### Texto mostrado
La muerte de Eluana, después de tres décadas en estado vegetal, ha reflotado, con enorme virulencia, los viejos temas de la eutanasia y del aborto, bajo el expediente de “el respeto a la vida”, que, en este caso particular y en algunos otros, es enarbolado como bandera de lucha moral y política por la Derecha y por la Iglesia católica.
Mi posición –aclaro– no es la de un partidario del aborto ni de la eutanasia; ambas acciones me repugnan, pero hay casos muy puntuales en los que se justifica su aplicación: muerte cerebral prolongada e irrecuperable; embarazo no deseado, sea por violación o abuso sexual comprobados y fehacientes.

### Datos proporcionados

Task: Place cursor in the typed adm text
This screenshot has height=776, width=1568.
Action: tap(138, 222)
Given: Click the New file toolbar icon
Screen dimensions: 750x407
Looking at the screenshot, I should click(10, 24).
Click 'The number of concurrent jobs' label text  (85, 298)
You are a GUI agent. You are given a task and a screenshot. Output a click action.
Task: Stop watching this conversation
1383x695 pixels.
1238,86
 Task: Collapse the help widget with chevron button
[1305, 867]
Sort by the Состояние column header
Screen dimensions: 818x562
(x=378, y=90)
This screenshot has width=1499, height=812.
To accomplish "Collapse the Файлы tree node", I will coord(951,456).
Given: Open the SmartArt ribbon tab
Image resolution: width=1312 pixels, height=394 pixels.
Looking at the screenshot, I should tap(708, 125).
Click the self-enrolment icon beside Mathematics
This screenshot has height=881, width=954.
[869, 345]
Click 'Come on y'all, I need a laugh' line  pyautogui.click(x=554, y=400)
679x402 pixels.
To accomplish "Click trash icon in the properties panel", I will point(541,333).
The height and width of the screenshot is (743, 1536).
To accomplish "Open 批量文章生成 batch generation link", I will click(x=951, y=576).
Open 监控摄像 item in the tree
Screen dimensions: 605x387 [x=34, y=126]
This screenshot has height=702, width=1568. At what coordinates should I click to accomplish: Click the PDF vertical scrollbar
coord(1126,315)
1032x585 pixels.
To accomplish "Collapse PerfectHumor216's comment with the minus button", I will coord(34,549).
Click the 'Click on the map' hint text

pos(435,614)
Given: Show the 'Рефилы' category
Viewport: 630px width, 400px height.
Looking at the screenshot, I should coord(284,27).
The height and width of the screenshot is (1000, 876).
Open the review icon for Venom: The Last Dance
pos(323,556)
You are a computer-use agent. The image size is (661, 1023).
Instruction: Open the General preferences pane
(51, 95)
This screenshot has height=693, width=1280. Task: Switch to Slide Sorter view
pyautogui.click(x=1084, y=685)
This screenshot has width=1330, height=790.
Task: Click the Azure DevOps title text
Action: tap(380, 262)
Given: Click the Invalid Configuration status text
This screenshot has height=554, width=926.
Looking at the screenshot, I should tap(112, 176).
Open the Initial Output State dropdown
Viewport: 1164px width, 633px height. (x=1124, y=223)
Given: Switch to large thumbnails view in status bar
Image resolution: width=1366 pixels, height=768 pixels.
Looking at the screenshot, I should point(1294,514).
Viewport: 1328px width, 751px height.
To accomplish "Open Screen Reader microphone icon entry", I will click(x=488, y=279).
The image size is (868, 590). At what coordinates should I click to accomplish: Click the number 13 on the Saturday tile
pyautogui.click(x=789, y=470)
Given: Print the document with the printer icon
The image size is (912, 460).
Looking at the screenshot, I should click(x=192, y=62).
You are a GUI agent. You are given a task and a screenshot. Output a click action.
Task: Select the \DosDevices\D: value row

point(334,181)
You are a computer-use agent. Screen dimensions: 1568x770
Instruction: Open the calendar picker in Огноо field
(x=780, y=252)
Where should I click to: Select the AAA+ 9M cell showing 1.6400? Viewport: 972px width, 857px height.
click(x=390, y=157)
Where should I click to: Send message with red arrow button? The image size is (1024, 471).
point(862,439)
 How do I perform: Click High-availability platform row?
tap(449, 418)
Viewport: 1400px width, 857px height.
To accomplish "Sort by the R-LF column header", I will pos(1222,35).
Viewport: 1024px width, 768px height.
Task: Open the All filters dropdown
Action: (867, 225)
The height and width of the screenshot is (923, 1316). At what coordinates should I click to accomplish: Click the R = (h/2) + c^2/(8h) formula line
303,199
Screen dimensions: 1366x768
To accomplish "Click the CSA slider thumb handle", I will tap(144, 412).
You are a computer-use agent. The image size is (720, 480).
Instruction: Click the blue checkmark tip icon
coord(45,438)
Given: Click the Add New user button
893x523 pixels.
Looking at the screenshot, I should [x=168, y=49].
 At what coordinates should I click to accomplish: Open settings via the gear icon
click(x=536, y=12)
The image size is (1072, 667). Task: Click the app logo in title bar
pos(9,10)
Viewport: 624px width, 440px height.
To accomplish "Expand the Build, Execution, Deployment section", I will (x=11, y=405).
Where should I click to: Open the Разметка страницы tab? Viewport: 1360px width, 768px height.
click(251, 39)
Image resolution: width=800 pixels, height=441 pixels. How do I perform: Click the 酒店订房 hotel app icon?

### Lista de tareas
1. Escribe sin cambios el tramo del texto sobre Eluana que va desde "La muerte de" hasta "la Iglesia católica.".
2. Enumera todas las palabras del texto sobre Eluana que empiezan con mayúscula sin estar al comienzo de una oración.
Para resolver cada tarea se utiliza solamente el texto sobre Eluana, no el listado.

### Respuestas por punto
1.
La muerte de Eluana, después de tres décadas en estado vegetal, ha reflotado, con enorme virulencia, los viejos temas de la eutanasia y del aborto, bajo el expediente de “el respeto a la vida”, que, en este caso particular y en algunos otros, es enarbolado como bandera de lucha moral y política por la Derecha y por la Iglesia católica.

2. Eluana, Derecha, Iglesia